The whole thing is just embarrassing for NASCAR, as NBC Sports embarked on a very heavy advertisement campaign for Heat Evolution in the weeks leading up to its release, only for NASCAR fans to be subjected to a very incomplete and disappointing product that happily regurgitated software elements from when Bill Clinton was the leader of the free world.


20 thoughts on “Embarrassing Beyond Reason: The 2017 Update for NASCAR Heat Evolution

  1. I’m a little bemused at how this happens .

    Now I will say I don’t know a hell of a lot about Nascar ” is their much to know ?” but how can something so popular or so it seems to be in the US be represented time after time in the digital world so fuckn badly.

    I remember playing nascar 2003 on my pc many years ago , it was one of the first sim type racing games I had ever played …………..The fuckn excitement I had , me coming around the bend only to see smoke covering the entire track and taking a punt jamming the accelerator to the floor, missing cars by inches and making it out the other side untouched ……….

    Look I know game engines are different now but why isn’t this happening today “unbelievable really ”

    I am at a loss why it is so.


  2. The whole argument, just be happy you have a game fucking enrages me.

    A piece of shit is still a piece of shit, despite having a NASCAR logo on it.
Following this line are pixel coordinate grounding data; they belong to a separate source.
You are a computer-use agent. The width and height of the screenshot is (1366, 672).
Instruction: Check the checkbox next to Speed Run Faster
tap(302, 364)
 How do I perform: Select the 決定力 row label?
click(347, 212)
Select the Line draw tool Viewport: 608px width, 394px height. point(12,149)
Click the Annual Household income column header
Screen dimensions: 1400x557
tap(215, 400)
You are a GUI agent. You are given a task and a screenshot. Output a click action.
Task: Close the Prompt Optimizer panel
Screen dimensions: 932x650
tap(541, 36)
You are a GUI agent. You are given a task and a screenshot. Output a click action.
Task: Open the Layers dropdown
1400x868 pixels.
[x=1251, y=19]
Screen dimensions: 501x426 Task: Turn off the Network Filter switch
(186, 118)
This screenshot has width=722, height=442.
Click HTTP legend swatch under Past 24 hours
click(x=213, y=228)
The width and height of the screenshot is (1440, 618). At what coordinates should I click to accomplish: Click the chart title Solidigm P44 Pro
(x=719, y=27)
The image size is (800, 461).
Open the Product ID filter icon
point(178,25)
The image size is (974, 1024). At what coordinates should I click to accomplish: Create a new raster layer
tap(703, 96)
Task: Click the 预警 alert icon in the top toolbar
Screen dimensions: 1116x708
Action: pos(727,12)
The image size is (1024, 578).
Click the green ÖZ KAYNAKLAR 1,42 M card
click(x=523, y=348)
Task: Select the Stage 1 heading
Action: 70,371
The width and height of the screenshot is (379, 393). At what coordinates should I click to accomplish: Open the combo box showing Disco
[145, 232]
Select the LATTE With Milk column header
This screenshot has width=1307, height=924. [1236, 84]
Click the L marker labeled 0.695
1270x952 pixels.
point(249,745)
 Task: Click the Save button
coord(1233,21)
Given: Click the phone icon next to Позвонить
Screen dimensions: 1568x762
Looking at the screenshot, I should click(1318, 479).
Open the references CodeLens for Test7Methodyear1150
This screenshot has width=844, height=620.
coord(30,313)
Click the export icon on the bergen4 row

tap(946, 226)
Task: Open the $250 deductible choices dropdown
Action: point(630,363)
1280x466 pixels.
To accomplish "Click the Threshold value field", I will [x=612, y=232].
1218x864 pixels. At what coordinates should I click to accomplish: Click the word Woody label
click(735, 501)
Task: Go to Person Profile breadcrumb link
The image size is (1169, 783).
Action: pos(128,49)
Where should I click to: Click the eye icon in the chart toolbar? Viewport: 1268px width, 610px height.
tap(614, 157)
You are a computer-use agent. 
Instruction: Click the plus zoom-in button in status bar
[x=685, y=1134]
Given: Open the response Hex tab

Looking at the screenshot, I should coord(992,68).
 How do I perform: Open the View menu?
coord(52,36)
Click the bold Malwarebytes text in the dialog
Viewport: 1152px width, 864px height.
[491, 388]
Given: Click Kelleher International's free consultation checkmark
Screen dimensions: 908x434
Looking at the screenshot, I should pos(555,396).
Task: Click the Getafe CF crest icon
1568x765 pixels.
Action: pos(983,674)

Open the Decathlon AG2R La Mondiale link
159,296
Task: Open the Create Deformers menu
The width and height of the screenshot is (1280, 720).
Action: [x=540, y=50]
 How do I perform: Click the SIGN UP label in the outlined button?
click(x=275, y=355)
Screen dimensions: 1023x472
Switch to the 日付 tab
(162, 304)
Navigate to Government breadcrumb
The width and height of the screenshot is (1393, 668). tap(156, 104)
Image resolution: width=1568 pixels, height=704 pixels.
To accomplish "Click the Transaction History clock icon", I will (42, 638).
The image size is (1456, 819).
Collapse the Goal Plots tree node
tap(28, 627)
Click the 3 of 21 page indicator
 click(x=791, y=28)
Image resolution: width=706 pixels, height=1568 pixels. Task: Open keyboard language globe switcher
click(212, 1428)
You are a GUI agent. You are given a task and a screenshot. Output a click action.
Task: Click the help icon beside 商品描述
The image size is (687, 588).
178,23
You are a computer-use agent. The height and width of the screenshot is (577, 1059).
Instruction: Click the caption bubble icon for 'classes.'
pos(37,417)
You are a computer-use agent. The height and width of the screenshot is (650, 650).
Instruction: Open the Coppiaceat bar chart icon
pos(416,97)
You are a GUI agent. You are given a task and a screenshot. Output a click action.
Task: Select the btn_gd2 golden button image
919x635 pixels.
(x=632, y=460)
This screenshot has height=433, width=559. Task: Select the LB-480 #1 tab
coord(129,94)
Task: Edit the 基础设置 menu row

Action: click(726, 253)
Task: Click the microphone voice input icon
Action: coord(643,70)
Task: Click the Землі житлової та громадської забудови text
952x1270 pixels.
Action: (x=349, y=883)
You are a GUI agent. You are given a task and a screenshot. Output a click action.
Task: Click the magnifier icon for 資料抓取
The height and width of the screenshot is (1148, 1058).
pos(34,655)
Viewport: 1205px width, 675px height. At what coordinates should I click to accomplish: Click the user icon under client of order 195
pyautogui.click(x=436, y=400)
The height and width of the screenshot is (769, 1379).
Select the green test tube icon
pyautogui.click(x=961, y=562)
People need to start demanding more of these companies instead of being passive fanboys, closing their eyes to what incomplete turds a lot of games are releasing as, these days.

    Liked by 2 people

  3. I love the concept of paying for advertisements (the new skins). If I could somehow get people to buy my advertisements I wouldn’t actually need to provide a product or service,

    Liked by 1 person

  4. Wait, didn’t this game get James’ hype seal of approval? Just like race2play, brick rigs, baja, pcars2, raceroom, and who remembers more products this blog wanted us to use in detrimental of products that are good but in this blog’s view they all bad. The circlejerk of prc fanboys must be hipsters. top kek


  5. I have been trying to watch Nascar now and then, like before the F1 season kicks off. Being Norwegian there’s a lot I don’t get about the culture surrounding oval spec-racing, but I do like the strategic elements of a car race. So the WWE comparison hits the nail to why I just can’t get into it. Fake cautions, planned cautions, absurd points systems. Jeez, let ’em race dammit…

    BTW. Did Nascar peak in popularity around ~2005?

    Liked by 1 person

      1. That was also when Brian France tried to rebrand NASCAR to appeal to a broader audience. What he did was change something that was working, up unto that point and threw it in the trash. What has happened to NASCAR is analogous to what has happened to their games in that span. Conflate it, hype it up, and then massively underwhelm us.

        Liked by 1 person

  6. You’d better go high. Pick a line you can drive through.
    Cole, are you all right? Answer me, please.
    Go around those wrecks. You can drive though it.
    I know it, I know it in my heart.


  7. Now that this update is out, I really gotta say, as someone that’s defended this game a good while… I’m really disappointed. It’s very slapdash and inconsistent.

    Some drivers have their name across the front windshield, as it was in 2016. Some have the Monster logo, as it’s supposed to be in 2017. David Ragan gets nothing. His is blank.

    Danica Patrick is sponsored by Nature’s Bakery, as she is on the early die-casts, despite Stewart-Haas Racing and Nature’s Bakery having a VERY public lawsuit and parting ways before the season even begins. Maybe they were contractually locked in on that one, I dunno. Can’t entirely blame the devs on that one, but it’s agonizingly obviously incorrect.

    Some of the paint schemes are exact ports of the 2016 paint jobs with very minor changes. The driver portraits are gone, replaced with generic numbers. Even the non-Cup drivers have far more plain versions of their vehicles than they did in 2016.

    Essentially, it is actually exactly the half-hearted roster update that it looks like, and that’s really disappointing.